Evaluation of speech quality in audio or video signals

Abstract

An apparatus for generating a score signal representing the quality of an audio or video signal supplied to the apparatus is proposed. The apparatus comprises: an input for supplying an audio or video signal, a computing unit implementing a neural network, the computing unit being supplied with the audio or video signal, and producing a score signal representing the quality of an audio or video signal supplied representing at least one predefined quality parameter of the audio or video signal, the neural network being set up by being trained with training data of a specific transmission standard and/or codec used for generating the audio or video data.

Claims

1. An apparatus for generating a score signal representing the quality of an audio or video signal supplied to the apparatus, the apparatus comprising: an input for supplying the supplied audio or video signal; and a computing unit implementing a neural network, the computing unit being supplied with the supplied audio or video signal, and producing a score signal representing the quality of the supplied audio or video signal, the score signal representing at least one predefined quality parameter of the supplied audio or video signal, the neural network being set up by being trained with training data of a specific transmission standard and/or codec used for generating data of the supplied audio or video signal; wherein the neural network simultaneously produces a plurality of quality score values according to different ITU (International Telecommunications Union) measurement methods, and wherein the supplied audio or video signal is a digital audio signal and the score signal represents simultaneously the speech quality according to at least two of the following ITU-T (International Telecommunications Union-Telecommunication Standard Sector) speech quality testing methods: PESQ (Perceptual Evaluation of Speech Quality); PEAQ (Perceptual Evaluation of Audio Quality); and POLQA (Perceptual Objective Listening Quality Analysis).

2. The apparatus of claim 1, wherein the neural network is not supplied with a reference signal.

3. The apparatus of claim 1, wherein the supplied audio or video signal is a speech signal and the score signal represents the ITU (International Telecommunications Union) P.800 value LQS (Listening Quality Subjective).

4. The apparatus according to claim 1, wherein the neural network is obtained by the following supervised learning steps: feeding a training audio or video signal to the neural network to obtain a first training output signal; feeding said training audio or video signal to an objective analytical quality testing device, together with a reference signal to obtain a second training output signal; and comparing the first and second training score signals output by the neural network and the analytical quality testing device, and using the result of the comparison for training the neural network.

5. The apparatus of claim 1, comprising a user interface for inputting information as to one or more of the transmission standard, codec and fading data as to the supplied audio or video signal.

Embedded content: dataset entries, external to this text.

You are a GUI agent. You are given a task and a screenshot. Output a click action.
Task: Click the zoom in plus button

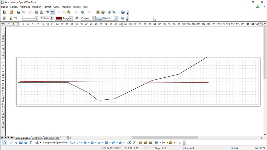tap(257, 148)
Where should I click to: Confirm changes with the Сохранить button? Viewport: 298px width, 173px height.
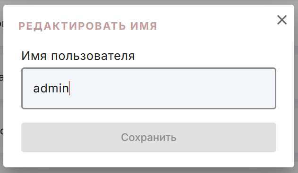(x=149, y=137)
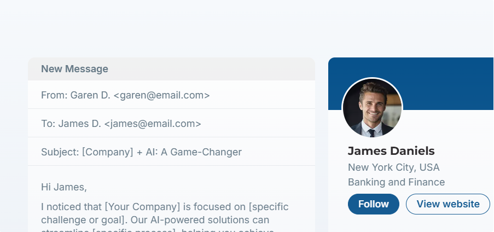The width and height of the screenshot is (494, 232).
Task: Click the [Your Company] placeholder in body
Action: pyautogui.click(x=142, y=207)
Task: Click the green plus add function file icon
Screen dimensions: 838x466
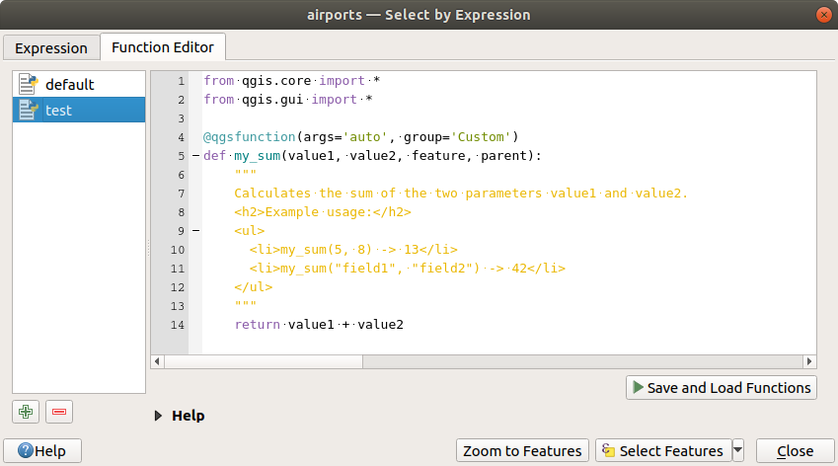Action: [x=27, y=412]
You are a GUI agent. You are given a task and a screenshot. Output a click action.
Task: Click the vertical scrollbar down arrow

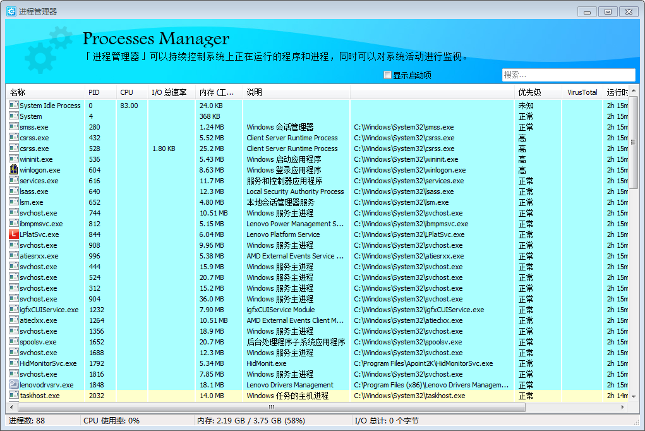(x=634, y=398)
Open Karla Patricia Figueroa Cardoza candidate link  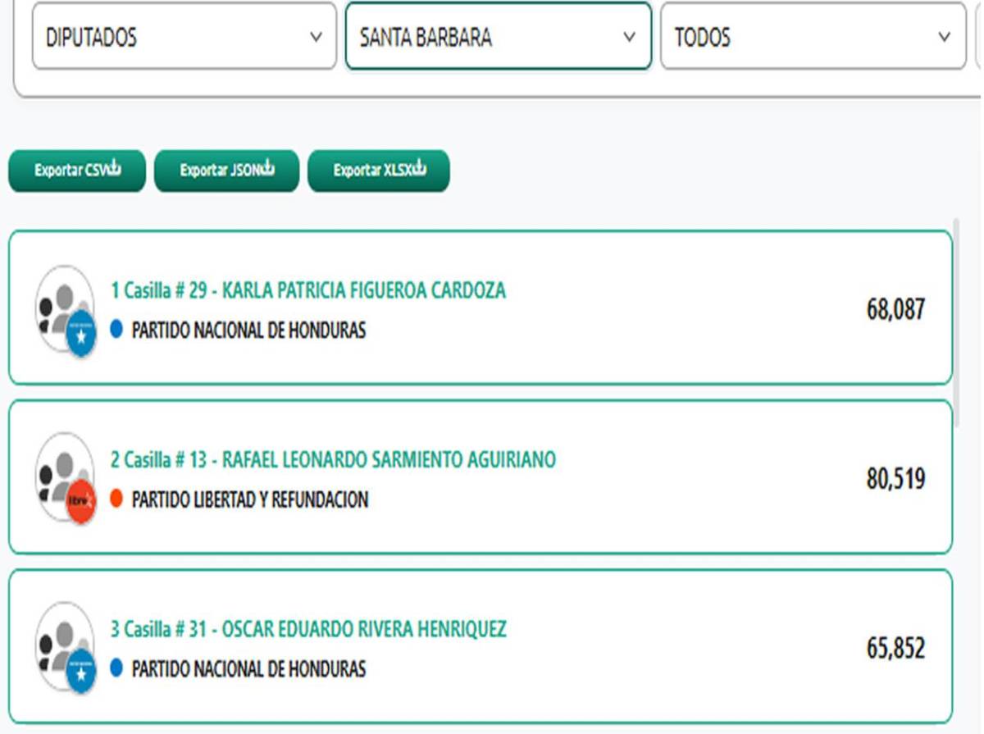(308, 290)
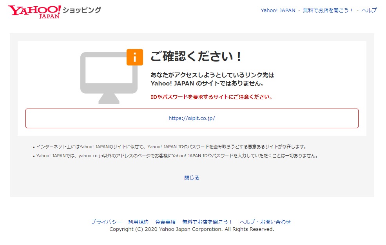The width and height of the screenshot is (386, 245).
Task: Open the 免責事項 footer link
Action: pyautogui.click(x=165, y=222)
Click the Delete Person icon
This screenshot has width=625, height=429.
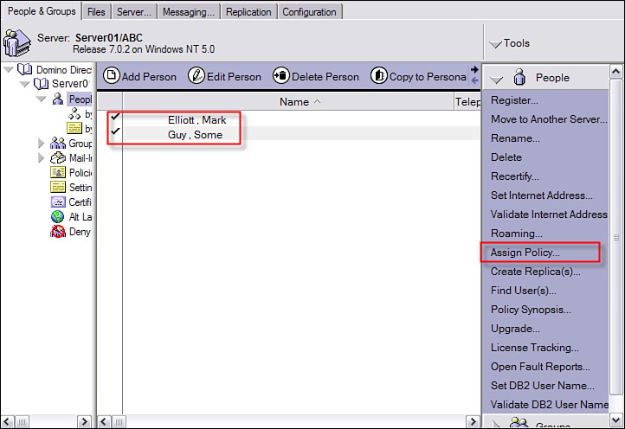click(x=281, y=76)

6. The apparatus of claim 1, wherein the supplied audio or video signal is a VoIP signal.

7. An apparatus for generating a score signal representing the quality of a speech signal supplied to the apparatus, the apparatus comprising: an input for supplying a supplied speech signal; and a computing unit implementing a neural network, the computing unit being supplied with the supplied speech signal, and producing a score signal representing the quality of the supplied speech signal, the score signal representing at least one predefined quality parameter of the supplied speech signal, wherein the score signal represents the ITU (International Telecommunications Union) P.800 value LQS (Listening Quality Subjective), wherein the neural network simultaneously produces a plurality of quality score values according to different ITU (International Telecommunications Union) measurement methods, and wherein the LQS value is produced by at least two of the following ITU-T (International Telecommunications Union-Telecommunication Standard Sector) speech quality testing methods: PESQ (Perceptual Evaluation of Speech Quality); PEAQ (Perceptual Evaluation of Audio Quality); and POLQA (Perceptual Objective Listening Quality Analysis).

8. An apparatus for generating a score signal representing the quality of an audio or video signal supplied to the apparatus, wherein the apparatus implements a Siamese network and comprises: a first neural network being supplied with a supplied reference audio or video signal and designed to generate a first output signal; a second neural network being supplied with a supplied audio or video signal for which a score signal is to be generated, the second neural network being designed to generate a second output signal; and a third neural network supplied with the first and second output signal, respectively, and generating the score signal, wherein the third neural network simultaneously produces a plurality of quality score values according to different ITU (International Telecommunications Union) measurement methods, and wherein the supplied audio or video signal is a digital audio signal and the score signal represents simultaneously the speech quality according to at least two of the following ITU-T (International Telecommunications Union-Telecommunication Standard Sector) speech quality testing methods: PESQ (Perceptual Evaluation of Speech Quality); PEAQ (Perceptual Evaluation of Audio Quality); and POLQA (Perceptual Objective Listening Quality Analysis).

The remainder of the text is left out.